In Caracas Souki and his wife, Susana, owned record shops, having discovered, in the 1980s, a public interested in English music that couldn’t get what it wanted: “And here we discovered that there was also a public that wasn’t happy, but in the opposite direction, one that was hungry for literature in Spanish, and that’s why we import books from Spain, Mexico, Colombia, and, until not long ago, from Argentina. So all these people can have access to what they want.” After going to the Liber Book Fair in Madrid and reaching agreements with the biggest publishing houses, they realized they could compete with Amazon, which doesn’t enforce as aggressive a pricing policy in the United States as the one driving its sales in English, because it does business through third parties. “Amazon is the bogeyman, then,” smiles Souki, pointing to wooden shelves bathed in green light, “but we have succeeded in ensuring that 80 percent of our titles are offered at a lower price than those from the name we cannot name.”

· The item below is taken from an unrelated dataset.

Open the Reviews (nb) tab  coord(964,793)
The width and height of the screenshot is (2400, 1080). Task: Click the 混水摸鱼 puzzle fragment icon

Seventy percent of Miami’s population speaks or understands Spanish. The Miami Book Fair organizes almost two hundred events a year with Spanish-American authors. But the market is very influenced by social and cultural pressure from the Anglo-Saxon world and Altamira has been struggling for two years to persuade Miami’s inhabitants, accustomed to clock-watching their daily lives and buying on the internet, to come to the Miracle Mile and spend an afternoon among books.

“So you can get an idea what people’s habits are like, even among Latinos, I can tell you that our best customer calls us every third Monday to give us a list of the books he wants three Mondays later, and sends us a cheque; we don’t know him, he lives four blocks away, but we’ve never seen his face: one day we told him we could deliver the books personally, and he told us not to bother him: he preferred us to post them.”